Capítulo 32

Burton Scott, jefe de la Sección Documental del Servicio Exterior, le sirvió personalmente el té a su visitante.

—¿Está satisfecha con su trabajo, miss Fletcher?

Antes nunca había comparecido ante el jefe máximo, al que sólo conocía de vista. Se preguntaba por el propósito de aquella convocatoria. A juzgar por la amabilidad con la que el anciano la trataba, no era para someterla a una de sus famosas reprimendas.

—Sí, señor. Estoy contenta.

—Bien, bien.

Burton Scott sorbió de su té sin dejar de escrutarla con sus ojillos claros. Tenía una mirada desagradablemente penetrante, quizá a causa de las cejas blancas y espesas terminadas en una especie de cuernecillo piloso.

—Tengo aquí el expediente de su declaración, cuando se unió a nosotros —continuó el anciano, mientras repasaba una docena de folios mecanografiados y firmados que sacó de una carpeta—. Nos ha llamado la atención el hecho de que, hace años, usted estudiara en la Universidad de Berlín.

Therese se sobresaltó. ¿La habían tomado por espía de los alemanes? Ella misma había detallado en su declaración sus años berlineses, no había ocultado nada.

—Mi padre pertenecía al cuerpo diplomático, estaba destinado en la embajada de Berlín.

—Sí, sí, lo sé. —Burton Scott le dedicó una sonrisa tranquilizadora, pero sus ojillos parecían dos puñales fríos—. En la universidad, según cuenta usted misma, siguió los cursos del profesor Zumel Gerlem.

—Es cierto.

—Hábleme de él.

Era lo último que hubiera esperado aquella mañana. Hacía una semana que se había reincorporado al trabajo, después de quince días en una casa de reposo, entre árboles, en Dorset, para superar la depresión que le produjo la muerte de Arthur. La Cruz Roja la certificó después de un mes de angustiosa incertidumbre. Durante ese período había pensado más en Zumel que en Arthur. Absurdamente, el fantasma de Zumel volvía una y otra vez a su memoria. Quizá se defendía de la desgracia actual pensando una y otra vez en los únicos días realmente felices de su vida, aquellos de Berlín, cuando estaba cerca de Zumel, aunque no se hubiera sentido correspondida. Por lo demás, ignoraba la suerte de Zumel. Sólo sabía que no había abandonado Alemania, como sus primos. Quizá estuviera muerto.

—Me regaló un ejemplar antiguo del Buch der Lieder de Heine —recordó. Era todo lo que conservaba de él, aparte del recuerdo.

—¿Cómo dice? —Burton Scott enarcó una de sus poderosas cejas. Apuró el resto de su té y apartó la taza.

—Es un libro de canciones muy popular en Alemania. Un gran estudio del sentimiento amoroso.

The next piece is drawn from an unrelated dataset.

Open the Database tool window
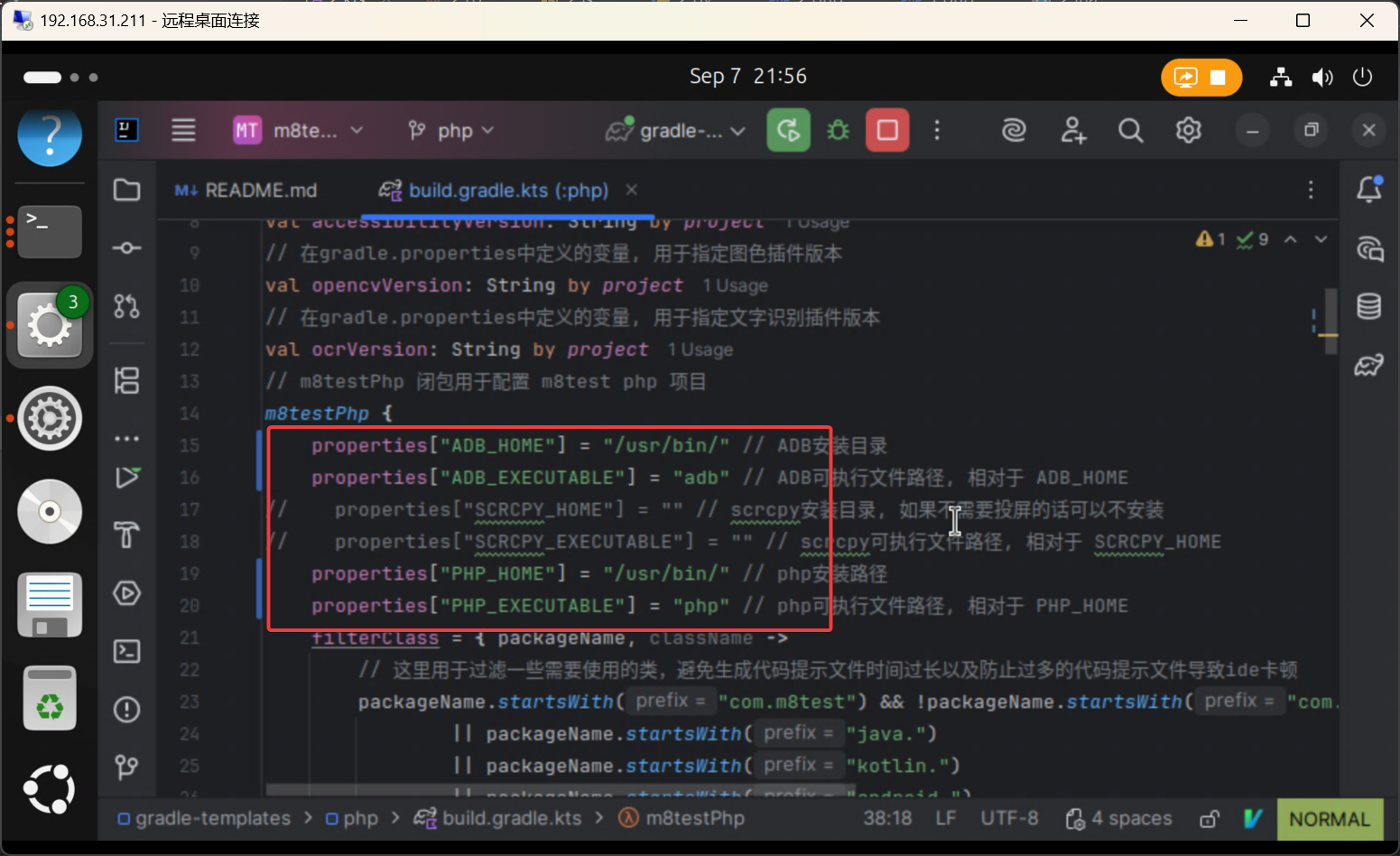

—Esos alemanes, siempre tan delicados —farfulló el anciano con hosca ironía. Depositó los folios sobre la mesa y cruzó las manos por encima—. Permítame que le haga una pregunta personal, miss Fletcher, sobre algo que obviamente no figura en su declaración. ¿Estaba usted enamorada del doctor Gerlem?

Ella bajó la mirada.

—Sí —susurró—. Creo que sí.

Burton Scott juntó las manos con los dedos separados y reflexionó un momento antes de hablar de nuevo.

—Señorita, el doctor Gerlem está trabajando para los alemanes en París.

Therese compuso un gesto de sorpresa.

—¡Es judío!

—Sabemos que es judío. De hecho realizaba trabajos forzados en un campo de concentración, pero lo han sacado para que trabaje para ellos. Tienen como rehén a su hijo. Necesitamos a una persona de entera confianza nuestra y suya para que le entregue un mensaje en mano. Hemos pensado que la persona idónea es usted.

Therese iba a replicar, cuando Burton Scott la detuvo con un gesto.

—No me responda nada todavía, por favor. Reflexione primero sobre el asunto. Tómese la mañana libre, salga a dar un paseo y piénselo. Su trabajo consistiría en viajar a París y entregarle un mensaje en mano.

—¿Cómo voy a ir a París?

—¿Lo dice porque está ocupado por los alemanes? —El anciano rió de buena gana, la primera vez que lo hacía—. No se preocupe por ese pequeño detalle. Disponemos de medios para llevarla a París y para traerla a Londres de nuevo. Lo único que tiene que hacer es aceptar.

Se levantó dando por terminada la reunión. Le estrechó la mano y la acompañó hasta la puerta.

—Si acepta le explicaré todos los detalles. Por ahora sólo le puedo decir que la misión que le propongo es muy importante para el desarrollo de la guerra. Muchas gracias por haberme visitado, señorita Fletcher.